Uzunca bir süre sonra yeniden yazmak istedim.
Sanırım eskisi gibi düzenli bir şekilde haftalık olarak yazamasam da yinede köşemi kullanmak, eski fotoğrafa yeni bir pencereden bakarken gördüklerimi söylemek, hissettiklerimi ara sıra sizlere de yansıtmak istedim.
“Eski bir fotoğraf” dedim ya, laf ola beri gele söylenmiş değil bu, gerçekten eski.
Üstelik bazı şeyler eskidikçe değerlenirken bizim fotoğraf eskidikçe değersizleşiyor.
O fotoğraf ki, gün geçtikçe bakanlar için ifade ettiği şeyler azalıyor, etkisini ve anlamını yitiriyor.
Sağından durup bakıyoruz, soluna geçip bakıyoruz, fotoğraf yerinde duruyor ama içindeki anlam eksiliyor sanki.
Veya bizim gözlerimizin feri azalıyor ve fotoğrafta dün gördüğümüz bir çok şeyi bu gün artık seçemiyoruz.
Fakat her iki durumda da bir şeyler yitiyor, zaman akıyor demektir ki değişmeyen hakikat budur bizim açımızdan.
Sanırım bu durumu ciddi biçimde ele alarak üzerinde yeniden düşünmek gerekiyor.
Motosiklet cambazlarını bilirsiniz hepiniz.
Bir dairenin içerisine son hızla girer tur atarlar, yavaşlamak hızını düşürmek tepetakla aşağı inmektir, aynı hızı korumak ve aynı çemberde defalarca aynı turu atmak mecburiyeti vardır.
Müthiş bir maharet, ciddi bir cesaret gerektirir bu gösteri.
Fakat pratik olarak ortaya çıkan iş o çemberin içerisinde tur atmış olmaktan ibarettir ve saatlerce de dönse yapılan ilk turda yapılmış olanın tekrarıdır.
Büyük bir heyecanla, göz bebekleriniz büyümüş olarak izlersiniz, toplanmış izleyicinin bütünü açısından baktığınızda bir nevi illüzyondur adeta.
Fakat bizim motorcu hiç hızını kesmeden döner, döner, döner…
Ve çembere girdiği noktadan geri çıkar.
Şu anda Çerkes ulusal hareketi tam bu motorcu ve seyirci örneğindeki gibidir ne yazık ki.
Görünürde müthiş bir hareket var, cesaret ve fedakarlık var bol nutuk ve söylem var, fakat maalesef orta yerde iş yok.

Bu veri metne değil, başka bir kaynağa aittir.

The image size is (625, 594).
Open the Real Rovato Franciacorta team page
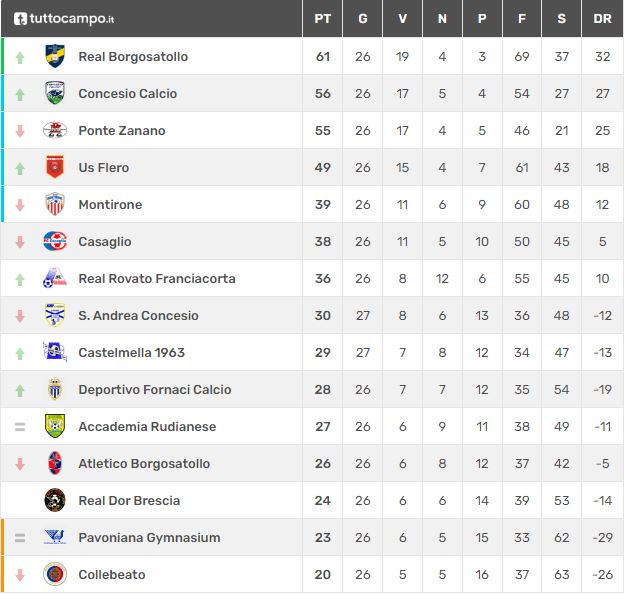tap(157, 278)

Bizim motorcular yirmi yıldır aynı çemberin içinde dönüyor biz de yirmi yıldır ağzımız açık aval aval seyrediyoruz bu müthiş (!) gösteriyi.
Kimse çıkıp sormuyor ‘’arkadaş ne kadar yol aldın‘’ diye.
Bu çok acı ne yazık ki.
Daha acı olanı ise, o soruyu soracak olanların önce kendilerini sorgulamaları gerektiği için olan bitene göz yumuyor olmalarıdır.

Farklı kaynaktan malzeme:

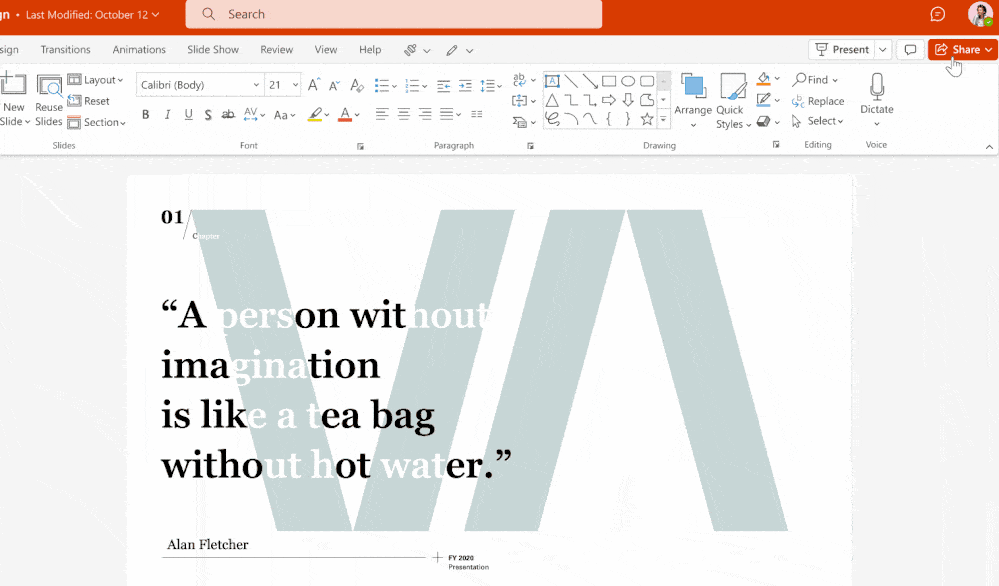Open the Slide Show tab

Çünkü bu soruyu soracak olan da arpa boyu yol almamıştır son yirmi senede.
O nedenle motorcularımız geçenlerde askere giden çocuk; doğduğundan bu yana, aynı çemberin içinde aynı turu atmaya devam ederken, bir kesimimiz de sahte şaşkınlık ve hayret nidaları ile gösterinin devamını sağlamaya çalışmaktadırlar ama bu böyle gitmez.
Eğer biz diasporada yitip giden geleceğimizi kurtarmak istiyorsak, eğer biz anayurdumuzda saygın, topraklarının kültürünün ve geleceğinin sahibi bir halk olarak yaşamak istiyorsak bu böyle gitmez.
Belki gider böyle ama yanı sıra gelecek umudumuzu da yarınlarımızı da götürür.
Artık bu halkın evlatları şov izleyicisi pozisyonundan çıkıp, halkının geleceğinden sorumlu birey olarak üzerine düşeni yapmalıdır.
Bunu yapmak için öncelikle her birimiz bu zavallılıkta payımız olduğunu bilerek kendimizi sorgulamaktan başlamalıyız işe.
Daha sonra aynı soruyu motorculara da sorarız:
– Hemşehrim ne kadar yol aldın, diye.